▶ [EXERCISE MATERIALS]
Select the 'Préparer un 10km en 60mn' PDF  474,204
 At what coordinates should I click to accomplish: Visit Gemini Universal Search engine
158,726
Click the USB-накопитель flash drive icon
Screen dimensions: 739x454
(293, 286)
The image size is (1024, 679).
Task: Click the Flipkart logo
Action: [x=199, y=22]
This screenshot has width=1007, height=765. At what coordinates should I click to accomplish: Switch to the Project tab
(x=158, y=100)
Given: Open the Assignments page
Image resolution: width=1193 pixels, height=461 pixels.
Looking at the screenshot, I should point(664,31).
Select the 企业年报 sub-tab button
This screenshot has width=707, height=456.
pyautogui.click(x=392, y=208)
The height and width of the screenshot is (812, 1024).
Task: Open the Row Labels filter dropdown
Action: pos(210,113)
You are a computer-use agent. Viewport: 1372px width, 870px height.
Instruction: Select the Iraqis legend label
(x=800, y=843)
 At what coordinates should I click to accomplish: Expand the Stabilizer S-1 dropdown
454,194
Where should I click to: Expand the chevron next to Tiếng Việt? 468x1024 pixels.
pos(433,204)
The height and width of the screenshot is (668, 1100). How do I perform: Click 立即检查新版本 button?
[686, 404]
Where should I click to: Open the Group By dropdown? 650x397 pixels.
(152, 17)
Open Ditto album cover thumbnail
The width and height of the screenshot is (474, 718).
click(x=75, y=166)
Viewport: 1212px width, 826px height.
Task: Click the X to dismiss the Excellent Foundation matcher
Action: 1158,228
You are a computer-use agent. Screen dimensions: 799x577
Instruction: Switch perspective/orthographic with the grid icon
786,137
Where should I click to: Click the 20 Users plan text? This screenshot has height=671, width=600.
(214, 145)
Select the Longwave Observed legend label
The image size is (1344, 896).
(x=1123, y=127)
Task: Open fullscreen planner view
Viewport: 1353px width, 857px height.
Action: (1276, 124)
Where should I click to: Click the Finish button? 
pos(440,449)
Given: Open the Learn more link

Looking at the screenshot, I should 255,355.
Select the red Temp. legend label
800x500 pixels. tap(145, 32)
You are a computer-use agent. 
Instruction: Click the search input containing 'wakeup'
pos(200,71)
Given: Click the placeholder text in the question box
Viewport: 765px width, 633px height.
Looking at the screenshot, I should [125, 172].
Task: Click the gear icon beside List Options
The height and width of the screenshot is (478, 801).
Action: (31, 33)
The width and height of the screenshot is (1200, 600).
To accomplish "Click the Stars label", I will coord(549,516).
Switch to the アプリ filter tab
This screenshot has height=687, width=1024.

▶ [TASK DIRECTIONS] Search the preceding listing for "agent", then copy every line that holds it.

▶ [THE ANSWER]
You are a computer-use agent. Viewport: 1372px width, 870px height.
You are a computer-use agent. Screen dimensions: 799x577
You are a computer-use agent. 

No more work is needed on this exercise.